A static call graph can be obtained from the source code. It represents all methods of a program as nodes and all possible method invocations as edges. Discovering the static call graph from the source text requires two steps: finding the source text for the program, and scanning and parsing that text [15,19].
ii.
A dynamic call graph is the invocation relation that represents a specific set of run-time executions of a program. Dynamic call graph extraction is a typical application of dynamic analysis to aid compiler optimization, program understanding, performance analysis etc [3,4].
# c) Call Graph Reduction
The call graph is representations of program executions [11]. Raw call graphs typically become much too large. The program might be executed for a long period. Therefore, it is essential to compress the graphs by a process called reduction. It is usually done by a Lossy compression technique [5]. This involves the trade-off between keeping as much information as possible and a strong compression. When call graph is being reduced it is essential that no function call is missed [16].

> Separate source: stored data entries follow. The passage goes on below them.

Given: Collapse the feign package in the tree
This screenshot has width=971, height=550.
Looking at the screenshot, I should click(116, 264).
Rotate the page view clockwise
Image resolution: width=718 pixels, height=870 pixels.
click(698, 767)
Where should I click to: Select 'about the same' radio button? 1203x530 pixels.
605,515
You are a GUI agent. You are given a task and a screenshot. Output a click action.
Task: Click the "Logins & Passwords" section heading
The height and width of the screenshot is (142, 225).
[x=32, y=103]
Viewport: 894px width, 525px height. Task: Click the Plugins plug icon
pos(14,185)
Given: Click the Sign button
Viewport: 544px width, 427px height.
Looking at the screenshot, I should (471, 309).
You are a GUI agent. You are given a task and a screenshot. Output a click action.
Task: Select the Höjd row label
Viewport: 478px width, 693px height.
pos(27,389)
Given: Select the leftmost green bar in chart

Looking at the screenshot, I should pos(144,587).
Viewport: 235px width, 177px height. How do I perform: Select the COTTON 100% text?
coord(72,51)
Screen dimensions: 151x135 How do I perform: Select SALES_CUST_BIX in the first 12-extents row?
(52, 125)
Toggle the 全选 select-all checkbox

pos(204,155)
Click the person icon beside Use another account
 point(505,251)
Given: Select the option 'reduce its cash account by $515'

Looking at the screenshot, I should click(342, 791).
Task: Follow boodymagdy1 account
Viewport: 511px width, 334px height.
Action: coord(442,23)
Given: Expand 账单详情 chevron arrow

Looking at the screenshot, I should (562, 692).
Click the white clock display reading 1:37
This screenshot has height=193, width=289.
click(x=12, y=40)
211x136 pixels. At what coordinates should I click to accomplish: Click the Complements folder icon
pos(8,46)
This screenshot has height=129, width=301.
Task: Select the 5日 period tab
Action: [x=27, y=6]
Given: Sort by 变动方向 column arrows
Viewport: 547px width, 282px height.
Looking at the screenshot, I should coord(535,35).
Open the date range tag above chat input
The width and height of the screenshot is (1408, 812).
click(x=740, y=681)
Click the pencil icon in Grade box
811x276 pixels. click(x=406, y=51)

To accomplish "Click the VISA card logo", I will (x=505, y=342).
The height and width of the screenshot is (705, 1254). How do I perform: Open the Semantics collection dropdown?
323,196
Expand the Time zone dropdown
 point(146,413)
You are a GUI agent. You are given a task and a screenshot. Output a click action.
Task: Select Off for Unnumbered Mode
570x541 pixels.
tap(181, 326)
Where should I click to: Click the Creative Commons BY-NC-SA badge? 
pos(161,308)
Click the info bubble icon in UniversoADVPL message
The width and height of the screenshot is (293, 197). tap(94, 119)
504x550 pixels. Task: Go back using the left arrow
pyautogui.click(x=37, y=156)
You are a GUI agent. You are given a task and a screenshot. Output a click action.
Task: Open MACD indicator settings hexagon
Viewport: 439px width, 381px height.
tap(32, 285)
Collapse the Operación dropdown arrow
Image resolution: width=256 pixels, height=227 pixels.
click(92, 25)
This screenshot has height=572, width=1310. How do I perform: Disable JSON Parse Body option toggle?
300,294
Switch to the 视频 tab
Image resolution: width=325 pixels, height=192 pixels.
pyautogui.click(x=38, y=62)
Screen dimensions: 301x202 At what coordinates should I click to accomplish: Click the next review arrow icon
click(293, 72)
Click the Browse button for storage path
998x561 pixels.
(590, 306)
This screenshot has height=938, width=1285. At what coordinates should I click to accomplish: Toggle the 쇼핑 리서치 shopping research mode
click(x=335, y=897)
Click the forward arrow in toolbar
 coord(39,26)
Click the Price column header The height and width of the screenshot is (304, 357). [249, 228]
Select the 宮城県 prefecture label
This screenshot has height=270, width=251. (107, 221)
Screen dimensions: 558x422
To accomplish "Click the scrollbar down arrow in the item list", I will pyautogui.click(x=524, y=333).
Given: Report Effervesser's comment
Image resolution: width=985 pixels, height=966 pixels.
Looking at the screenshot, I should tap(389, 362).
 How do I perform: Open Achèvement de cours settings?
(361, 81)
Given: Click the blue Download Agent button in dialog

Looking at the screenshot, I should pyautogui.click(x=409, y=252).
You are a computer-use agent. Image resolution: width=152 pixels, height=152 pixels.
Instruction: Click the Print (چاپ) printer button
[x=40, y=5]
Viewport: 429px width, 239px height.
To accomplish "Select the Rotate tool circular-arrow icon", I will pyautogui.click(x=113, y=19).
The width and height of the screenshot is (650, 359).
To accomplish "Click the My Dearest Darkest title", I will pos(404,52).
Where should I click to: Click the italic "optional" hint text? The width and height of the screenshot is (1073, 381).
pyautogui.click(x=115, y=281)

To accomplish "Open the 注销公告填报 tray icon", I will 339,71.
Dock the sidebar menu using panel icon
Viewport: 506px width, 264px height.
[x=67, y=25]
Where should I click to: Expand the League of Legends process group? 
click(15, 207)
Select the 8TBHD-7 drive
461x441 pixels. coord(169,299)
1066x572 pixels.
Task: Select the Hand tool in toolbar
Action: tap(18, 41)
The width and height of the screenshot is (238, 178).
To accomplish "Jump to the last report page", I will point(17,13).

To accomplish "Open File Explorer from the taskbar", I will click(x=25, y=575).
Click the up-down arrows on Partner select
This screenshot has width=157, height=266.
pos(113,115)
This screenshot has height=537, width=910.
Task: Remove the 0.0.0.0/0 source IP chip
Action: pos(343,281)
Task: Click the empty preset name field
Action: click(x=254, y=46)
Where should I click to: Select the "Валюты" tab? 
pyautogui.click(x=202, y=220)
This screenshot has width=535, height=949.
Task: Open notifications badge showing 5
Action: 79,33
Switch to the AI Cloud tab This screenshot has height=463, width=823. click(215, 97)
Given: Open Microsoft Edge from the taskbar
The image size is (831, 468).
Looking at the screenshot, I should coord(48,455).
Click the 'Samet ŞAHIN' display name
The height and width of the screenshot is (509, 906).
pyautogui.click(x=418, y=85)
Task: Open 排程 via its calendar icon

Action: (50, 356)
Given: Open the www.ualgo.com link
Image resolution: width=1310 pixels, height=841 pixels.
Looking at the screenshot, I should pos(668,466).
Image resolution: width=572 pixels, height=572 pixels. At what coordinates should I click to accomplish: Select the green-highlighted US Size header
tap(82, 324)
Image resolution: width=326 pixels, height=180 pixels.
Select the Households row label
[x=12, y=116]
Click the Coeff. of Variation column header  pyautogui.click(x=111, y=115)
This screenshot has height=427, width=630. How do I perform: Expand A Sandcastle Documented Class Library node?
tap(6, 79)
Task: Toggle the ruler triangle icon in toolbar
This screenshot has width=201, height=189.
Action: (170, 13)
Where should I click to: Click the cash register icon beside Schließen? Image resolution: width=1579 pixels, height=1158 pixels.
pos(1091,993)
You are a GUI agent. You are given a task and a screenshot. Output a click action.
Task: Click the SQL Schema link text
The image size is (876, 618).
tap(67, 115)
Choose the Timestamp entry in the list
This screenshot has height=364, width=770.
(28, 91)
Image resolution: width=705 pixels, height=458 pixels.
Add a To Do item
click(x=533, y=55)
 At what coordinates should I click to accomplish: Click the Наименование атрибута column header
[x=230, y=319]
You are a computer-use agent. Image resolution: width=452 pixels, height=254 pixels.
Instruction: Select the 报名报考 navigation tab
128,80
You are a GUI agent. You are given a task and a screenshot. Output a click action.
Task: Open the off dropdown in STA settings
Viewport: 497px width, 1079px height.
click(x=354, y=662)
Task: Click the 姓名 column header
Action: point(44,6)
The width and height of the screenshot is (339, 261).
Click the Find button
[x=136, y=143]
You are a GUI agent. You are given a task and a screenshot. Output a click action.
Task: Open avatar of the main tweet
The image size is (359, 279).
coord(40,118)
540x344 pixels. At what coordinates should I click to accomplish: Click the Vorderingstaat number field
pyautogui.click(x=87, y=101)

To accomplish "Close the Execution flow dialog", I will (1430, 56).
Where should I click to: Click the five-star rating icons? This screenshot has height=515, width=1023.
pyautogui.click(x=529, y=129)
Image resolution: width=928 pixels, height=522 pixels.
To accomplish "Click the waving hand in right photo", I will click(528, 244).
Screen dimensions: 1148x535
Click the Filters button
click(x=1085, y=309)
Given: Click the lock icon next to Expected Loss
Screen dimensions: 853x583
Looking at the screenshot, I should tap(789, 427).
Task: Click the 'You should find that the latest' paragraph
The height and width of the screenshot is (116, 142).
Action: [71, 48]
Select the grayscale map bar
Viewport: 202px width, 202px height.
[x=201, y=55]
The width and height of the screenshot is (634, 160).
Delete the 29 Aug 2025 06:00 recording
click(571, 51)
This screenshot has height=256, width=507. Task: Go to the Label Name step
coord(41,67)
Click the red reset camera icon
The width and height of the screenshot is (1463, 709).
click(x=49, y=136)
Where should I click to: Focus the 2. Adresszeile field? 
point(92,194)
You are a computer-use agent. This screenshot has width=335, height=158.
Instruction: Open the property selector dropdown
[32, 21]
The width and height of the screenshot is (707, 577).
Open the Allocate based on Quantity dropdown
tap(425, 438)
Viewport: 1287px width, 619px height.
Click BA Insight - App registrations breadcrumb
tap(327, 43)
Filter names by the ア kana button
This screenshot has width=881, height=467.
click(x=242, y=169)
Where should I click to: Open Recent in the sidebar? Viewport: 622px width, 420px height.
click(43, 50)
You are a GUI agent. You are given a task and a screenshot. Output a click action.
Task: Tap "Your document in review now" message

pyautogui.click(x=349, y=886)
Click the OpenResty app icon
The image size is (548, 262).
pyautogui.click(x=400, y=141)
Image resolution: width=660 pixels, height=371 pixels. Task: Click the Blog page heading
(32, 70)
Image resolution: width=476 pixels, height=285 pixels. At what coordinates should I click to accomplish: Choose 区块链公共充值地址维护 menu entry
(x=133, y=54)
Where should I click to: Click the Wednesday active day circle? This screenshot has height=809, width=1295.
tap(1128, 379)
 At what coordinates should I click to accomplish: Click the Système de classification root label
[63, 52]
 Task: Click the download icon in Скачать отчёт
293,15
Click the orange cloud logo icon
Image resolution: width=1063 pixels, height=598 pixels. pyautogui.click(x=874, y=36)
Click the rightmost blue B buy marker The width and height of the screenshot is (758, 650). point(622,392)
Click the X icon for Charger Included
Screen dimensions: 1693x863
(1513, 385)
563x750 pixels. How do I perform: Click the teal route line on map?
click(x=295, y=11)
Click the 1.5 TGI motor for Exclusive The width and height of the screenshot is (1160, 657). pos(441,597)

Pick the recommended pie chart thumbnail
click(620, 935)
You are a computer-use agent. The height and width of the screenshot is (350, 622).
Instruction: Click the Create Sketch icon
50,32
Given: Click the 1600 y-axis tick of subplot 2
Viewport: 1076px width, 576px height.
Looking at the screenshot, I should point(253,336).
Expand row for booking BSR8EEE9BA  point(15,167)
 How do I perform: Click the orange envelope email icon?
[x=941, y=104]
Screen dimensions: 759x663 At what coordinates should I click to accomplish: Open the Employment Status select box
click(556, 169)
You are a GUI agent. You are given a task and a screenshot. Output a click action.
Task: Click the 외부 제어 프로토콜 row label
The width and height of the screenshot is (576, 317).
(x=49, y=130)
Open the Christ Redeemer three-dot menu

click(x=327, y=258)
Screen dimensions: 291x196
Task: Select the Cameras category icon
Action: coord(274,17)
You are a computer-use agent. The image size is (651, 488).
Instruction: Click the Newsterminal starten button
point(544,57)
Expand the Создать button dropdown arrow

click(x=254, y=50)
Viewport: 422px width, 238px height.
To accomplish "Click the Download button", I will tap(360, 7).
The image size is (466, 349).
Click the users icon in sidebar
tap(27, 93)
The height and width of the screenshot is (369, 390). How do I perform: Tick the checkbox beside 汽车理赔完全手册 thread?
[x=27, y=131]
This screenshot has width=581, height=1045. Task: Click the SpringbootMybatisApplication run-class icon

The specifications of all the functions/methods must be clear. It is also noticeable that no information is lost when the label is changed [6]. Call frequency must be clearly specified. Two approaches are center of the focus to reduce the call graph 1. Total Reduction 2. Zero-one-many reduction In total reduction, a node represents every function. A direct edge is connected with the corresponding nodes when one function has called another function. Total reduction technique shortens the size of the source call graph. In this technique, every method occurs just once within the graph. The major shortcoming of this technique is that it changes the structure of the graph. On the other side, much information about the program execution is lost, e.g., frequencies of the execution of methods and information on different structural patterns within the graphs. So it is very difficult to retrieve the required information from this reduced graph [17,18].
The other approach is Zero-one-many reduction which covers the drawback of Total Reduction as it does not change the structure but the reduction is not properly done. The improper reduction increases its complexity and it is difficult to find frequent substructure from the graph. The reduced graph can provide near information about call frequency but exact information is not known.
# III. Problem Statement
Smart city applications generated the very high amount of data every millisecond, which required a very high amount of storage space [10]. Various existing techniques reduce the size of data but the originality and quality of data may also suffer. Surely, the size of data is reduced but the complete information of that data is also changed [13]. Researchers have proposed a number of techniques to reduce the graph but most of the techniques suffer from one or more shortcomings. Majority of techniques are not able to store the graph with all information in computer memory [12]. So, some new techniques or algorithms are needed to store the information of the graph in computer memory and reduce the graph in such a manner that its information is not lost and the graph is easily mined. Major objectives of this paper are:
? To find an efficient method to store the graph in computer memory with information about all the nodes and its parents.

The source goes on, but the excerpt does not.